• **Activity**:
Your answer must match the entries below word for word.

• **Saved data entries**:
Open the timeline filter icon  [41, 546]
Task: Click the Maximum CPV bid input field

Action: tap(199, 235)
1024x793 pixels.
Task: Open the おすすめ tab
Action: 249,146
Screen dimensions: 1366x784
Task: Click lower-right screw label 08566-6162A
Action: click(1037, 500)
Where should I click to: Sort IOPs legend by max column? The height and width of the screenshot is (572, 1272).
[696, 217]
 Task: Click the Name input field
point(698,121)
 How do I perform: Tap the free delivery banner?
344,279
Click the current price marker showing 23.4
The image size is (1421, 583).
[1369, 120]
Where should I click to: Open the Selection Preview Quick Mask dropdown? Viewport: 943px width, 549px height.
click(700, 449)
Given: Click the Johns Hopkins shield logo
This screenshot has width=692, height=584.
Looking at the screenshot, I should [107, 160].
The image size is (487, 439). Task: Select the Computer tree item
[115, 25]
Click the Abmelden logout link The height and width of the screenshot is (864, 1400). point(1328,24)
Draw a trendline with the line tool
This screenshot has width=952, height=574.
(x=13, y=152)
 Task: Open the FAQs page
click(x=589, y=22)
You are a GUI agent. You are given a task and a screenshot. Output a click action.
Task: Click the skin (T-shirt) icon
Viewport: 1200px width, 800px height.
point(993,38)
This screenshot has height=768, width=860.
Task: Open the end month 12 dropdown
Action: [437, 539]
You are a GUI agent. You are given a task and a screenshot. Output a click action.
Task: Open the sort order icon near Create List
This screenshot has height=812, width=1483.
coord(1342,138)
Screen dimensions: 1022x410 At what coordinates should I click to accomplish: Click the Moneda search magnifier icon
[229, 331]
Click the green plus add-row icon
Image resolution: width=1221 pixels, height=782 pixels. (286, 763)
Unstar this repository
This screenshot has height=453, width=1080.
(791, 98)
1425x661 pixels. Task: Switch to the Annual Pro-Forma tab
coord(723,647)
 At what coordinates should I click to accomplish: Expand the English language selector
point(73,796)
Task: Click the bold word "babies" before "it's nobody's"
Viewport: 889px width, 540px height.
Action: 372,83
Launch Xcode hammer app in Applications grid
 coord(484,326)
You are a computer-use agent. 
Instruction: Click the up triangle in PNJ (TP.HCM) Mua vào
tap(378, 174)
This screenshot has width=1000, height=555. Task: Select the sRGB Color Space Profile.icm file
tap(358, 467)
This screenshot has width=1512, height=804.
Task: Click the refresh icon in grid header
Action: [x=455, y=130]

• **Completed exercise**:
Open the timeline filter icon  [41, 546]
Task: Click the Maximum CPV bid input field

Action: tap(199, 235)
1024x793 pixels.
Task: Open the おすすめ tab
Action: 249,146
Screen dimensions: 1366x784
Task: Click lower-right screw label 08566-6162A
Action: click(1037, 500)
Where should I click to: Sort IOPs legend by max column? The height and width of the screenshot is (572, 1272).
[696, 217]
 Task: Click the Name input field
point(698,121)
 How do I perform: Tap the free delivery banner?
344,279
Click the current price marker showing 23.4
The image size is (1421, 583).
[1369, 120]
Where should I click to: Open the Selection Preview Quick Mask dropdown? Viewport: 943px width, 549px height.
click(700, 449)
Given: Click the Johns Hopkins shield logo
This screenshot has width=692, height=584.
Looking at the screenshot, I should [107, 160].
The image size is (487, 439). Task: Select the Computer tree item
[115, 25]
Click the Abmelden logout link The height and width of the screenshot is (864, 1400). point(1328,24)
Draw a trendline with the line tool
This screenshot has width=952, height=574.
(x=13, y=152)
 Task: Open the FAQs page
click(x=589, y=22)
You are a GUI agent. You are given a task and a screenshot. Output a click action.
Task: Click the skin (T-shirt) icon
Viewport: 1200px width, 800px height.
point(993,38)
This screenshot has height=768, width=860.
Task: Open the end month 12 dropdown
Action: [437, 539]
You are a GUI agent. You are given a task and a screenshot. Output a click action.
Task: Open the sort order icon near Create List
This screenshot has height=812, width=1483.
coord(1342,138)
Screen dimensions: 1022x410 At what coordinates should I click to accomplish: Click the Moneda search magnifier icon
[229, 331]
Click the green plus add-row icon
Image resolution: width=1221 pixels, height=782 pixels. (286, 763)
Unstar this repository
This screenshot has height=453, width=1080.
(791, 98)
1425x661 pixels. Task: Switch to the Annual Pro-Forma tab
coord(723,647)
 At what coordinates should I click to accomplish: Expand the English language selector
point(73,796)
Task: Click the bold word "babies" before "it's nobody's"
Viewport: 889px width, 540px height.
Action: 372,83
Launch Xcode hammer app in Applications grid
 coord(484,326)
You are a computer-use agent. 
Instruction: Click the up triangle in PNJ (TP.HCM) Mua vào
tap(378, 174)
This screenshot has width=1000, height=555. Task: Select the sRGB Color Space Profile.icm file
tap(358, 467)
This screenshot has width=1512, height=804.
Task: Click the refresh icon in grid header
Action: [x=455, y=130]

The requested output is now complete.